_What you will do_:
Your answer should be the lines below from the one with "Your Name (32, 1291)" to the one with "postfix (93, 2377)", both included, given again exactly and with nothing added.

_Data for this exercise_:
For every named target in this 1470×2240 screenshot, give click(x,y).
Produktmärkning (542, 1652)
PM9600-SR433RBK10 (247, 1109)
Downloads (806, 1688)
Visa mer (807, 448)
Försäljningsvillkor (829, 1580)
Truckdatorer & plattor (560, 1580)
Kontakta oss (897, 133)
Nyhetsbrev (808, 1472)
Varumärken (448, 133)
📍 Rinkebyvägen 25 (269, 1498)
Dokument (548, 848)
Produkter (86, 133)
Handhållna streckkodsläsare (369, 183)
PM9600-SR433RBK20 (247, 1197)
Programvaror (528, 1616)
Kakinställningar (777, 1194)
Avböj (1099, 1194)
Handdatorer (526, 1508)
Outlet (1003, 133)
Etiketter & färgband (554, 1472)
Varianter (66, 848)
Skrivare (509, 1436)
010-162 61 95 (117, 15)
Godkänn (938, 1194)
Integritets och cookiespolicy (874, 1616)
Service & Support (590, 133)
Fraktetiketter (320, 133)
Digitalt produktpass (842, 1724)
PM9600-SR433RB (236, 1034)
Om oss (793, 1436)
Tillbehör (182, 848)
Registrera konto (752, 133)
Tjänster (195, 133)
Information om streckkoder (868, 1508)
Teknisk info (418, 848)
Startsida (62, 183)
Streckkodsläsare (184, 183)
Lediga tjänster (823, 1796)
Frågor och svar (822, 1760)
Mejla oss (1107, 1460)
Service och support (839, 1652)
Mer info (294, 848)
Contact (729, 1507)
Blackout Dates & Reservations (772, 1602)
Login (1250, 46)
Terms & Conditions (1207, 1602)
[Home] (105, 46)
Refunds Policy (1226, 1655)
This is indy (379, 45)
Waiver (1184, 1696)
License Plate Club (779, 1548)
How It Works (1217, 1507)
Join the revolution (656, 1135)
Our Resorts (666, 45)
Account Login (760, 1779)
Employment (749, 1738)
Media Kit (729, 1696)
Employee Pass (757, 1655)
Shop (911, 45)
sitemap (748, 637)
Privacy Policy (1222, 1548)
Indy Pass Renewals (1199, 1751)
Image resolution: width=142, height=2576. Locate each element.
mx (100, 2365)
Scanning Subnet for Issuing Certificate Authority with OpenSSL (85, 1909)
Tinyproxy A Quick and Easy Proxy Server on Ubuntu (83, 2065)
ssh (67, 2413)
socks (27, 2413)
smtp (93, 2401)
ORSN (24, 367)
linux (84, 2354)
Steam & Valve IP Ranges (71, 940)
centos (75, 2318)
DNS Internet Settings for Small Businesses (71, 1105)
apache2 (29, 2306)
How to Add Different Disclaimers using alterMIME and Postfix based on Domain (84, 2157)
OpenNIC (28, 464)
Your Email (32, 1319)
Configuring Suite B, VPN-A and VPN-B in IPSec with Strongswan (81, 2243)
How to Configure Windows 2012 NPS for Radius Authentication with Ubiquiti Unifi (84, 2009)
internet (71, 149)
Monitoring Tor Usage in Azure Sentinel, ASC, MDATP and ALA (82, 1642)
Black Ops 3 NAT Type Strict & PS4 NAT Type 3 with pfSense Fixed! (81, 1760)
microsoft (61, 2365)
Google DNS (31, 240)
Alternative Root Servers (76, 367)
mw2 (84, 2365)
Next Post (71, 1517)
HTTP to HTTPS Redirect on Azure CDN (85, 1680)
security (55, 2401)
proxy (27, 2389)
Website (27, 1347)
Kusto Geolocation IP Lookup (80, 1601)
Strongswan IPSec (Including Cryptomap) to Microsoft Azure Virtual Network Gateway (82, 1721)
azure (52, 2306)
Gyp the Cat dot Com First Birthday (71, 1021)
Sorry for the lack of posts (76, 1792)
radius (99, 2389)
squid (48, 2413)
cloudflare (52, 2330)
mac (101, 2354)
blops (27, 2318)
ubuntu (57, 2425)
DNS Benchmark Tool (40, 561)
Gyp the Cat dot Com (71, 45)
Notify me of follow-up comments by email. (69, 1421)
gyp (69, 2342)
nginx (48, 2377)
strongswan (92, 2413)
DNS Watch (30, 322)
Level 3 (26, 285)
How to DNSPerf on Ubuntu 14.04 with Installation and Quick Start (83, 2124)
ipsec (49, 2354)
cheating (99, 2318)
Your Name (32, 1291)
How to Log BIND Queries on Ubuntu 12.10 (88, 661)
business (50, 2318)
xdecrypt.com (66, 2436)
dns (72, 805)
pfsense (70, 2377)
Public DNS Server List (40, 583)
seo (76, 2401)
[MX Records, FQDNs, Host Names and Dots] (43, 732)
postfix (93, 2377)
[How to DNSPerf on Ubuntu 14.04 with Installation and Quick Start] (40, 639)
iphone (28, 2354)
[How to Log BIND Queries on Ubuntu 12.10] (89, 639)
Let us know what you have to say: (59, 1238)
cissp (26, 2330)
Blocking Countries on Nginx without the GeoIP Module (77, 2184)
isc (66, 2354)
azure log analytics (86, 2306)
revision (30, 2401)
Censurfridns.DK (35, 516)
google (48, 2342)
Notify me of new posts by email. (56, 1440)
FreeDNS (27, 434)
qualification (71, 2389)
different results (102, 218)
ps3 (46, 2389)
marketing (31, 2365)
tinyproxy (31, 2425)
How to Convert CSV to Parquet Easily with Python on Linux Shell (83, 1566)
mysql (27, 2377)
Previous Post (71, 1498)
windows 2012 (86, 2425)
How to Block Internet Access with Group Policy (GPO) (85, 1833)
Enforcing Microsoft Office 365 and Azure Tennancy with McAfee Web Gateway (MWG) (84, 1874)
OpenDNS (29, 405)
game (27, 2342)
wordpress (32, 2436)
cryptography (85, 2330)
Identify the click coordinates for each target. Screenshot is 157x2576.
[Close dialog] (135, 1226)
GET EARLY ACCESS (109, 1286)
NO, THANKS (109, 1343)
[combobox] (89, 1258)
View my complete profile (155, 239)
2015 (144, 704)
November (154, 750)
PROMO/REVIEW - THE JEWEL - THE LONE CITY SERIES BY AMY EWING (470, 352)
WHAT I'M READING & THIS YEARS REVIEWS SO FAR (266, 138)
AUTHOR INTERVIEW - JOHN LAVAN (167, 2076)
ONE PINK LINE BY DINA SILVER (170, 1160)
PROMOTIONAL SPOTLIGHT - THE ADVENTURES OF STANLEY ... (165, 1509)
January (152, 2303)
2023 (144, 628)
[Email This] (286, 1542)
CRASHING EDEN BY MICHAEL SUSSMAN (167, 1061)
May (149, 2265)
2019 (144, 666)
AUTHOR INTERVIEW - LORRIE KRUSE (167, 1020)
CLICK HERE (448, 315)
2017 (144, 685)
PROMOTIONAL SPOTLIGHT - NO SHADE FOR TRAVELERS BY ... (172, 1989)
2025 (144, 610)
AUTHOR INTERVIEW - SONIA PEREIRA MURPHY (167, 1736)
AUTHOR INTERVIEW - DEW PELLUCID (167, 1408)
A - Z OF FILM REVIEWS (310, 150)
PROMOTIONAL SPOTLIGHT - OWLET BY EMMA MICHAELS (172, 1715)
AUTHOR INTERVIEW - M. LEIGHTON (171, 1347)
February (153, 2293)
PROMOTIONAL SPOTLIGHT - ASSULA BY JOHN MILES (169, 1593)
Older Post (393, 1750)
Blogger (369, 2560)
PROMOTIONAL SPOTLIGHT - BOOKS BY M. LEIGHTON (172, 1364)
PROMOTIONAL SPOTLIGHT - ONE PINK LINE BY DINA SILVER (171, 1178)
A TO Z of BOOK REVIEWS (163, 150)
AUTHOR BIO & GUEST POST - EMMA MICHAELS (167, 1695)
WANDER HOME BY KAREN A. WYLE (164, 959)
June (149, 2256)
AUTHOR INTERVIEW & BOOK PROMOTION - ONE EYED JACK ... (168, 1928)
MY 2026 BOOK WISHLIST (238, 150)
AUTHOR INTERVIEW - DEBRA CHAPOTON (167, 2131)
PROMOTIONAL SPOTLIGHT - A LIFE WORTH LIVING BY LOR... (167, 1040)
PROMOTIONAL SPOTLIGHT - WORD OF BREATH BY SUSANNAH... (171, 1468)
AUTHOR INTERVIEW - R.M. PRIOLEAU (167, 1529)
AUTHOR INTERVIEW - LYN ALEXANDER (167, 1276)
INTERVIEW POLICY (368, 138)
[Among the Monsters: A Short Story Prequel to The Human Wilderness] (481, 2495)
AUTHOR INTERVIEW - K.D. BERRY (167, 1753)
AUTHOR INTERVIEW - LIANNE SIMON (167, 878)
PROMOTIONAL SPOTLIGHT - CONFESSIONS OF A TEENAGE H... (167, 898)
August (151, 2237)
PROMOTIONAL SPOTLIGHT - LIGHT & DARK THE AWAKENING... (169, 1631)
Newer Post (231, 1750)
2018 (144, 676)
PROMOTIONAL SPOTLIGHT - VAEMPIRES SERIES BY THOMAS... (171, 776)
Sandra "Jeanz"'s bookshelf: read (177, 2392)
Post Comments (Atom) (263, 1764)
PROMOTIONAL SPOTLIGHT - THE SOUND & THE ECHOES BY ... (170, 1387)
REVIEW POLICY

_The answer_:
Your Name (32, 1291)
How to Log BIND Queries on Ubuntu 12.10 (88, 661)
business (50, 2318)
xdecrypt.com (66, 2436)
dns (72, 805)
pfsense (70, 2377)
Public DNS Server List (40, 583)
seo (76, 2401)
[MX Records, FQDNs, Host Names and Dots] (43, 732)
postfix (93, 2377)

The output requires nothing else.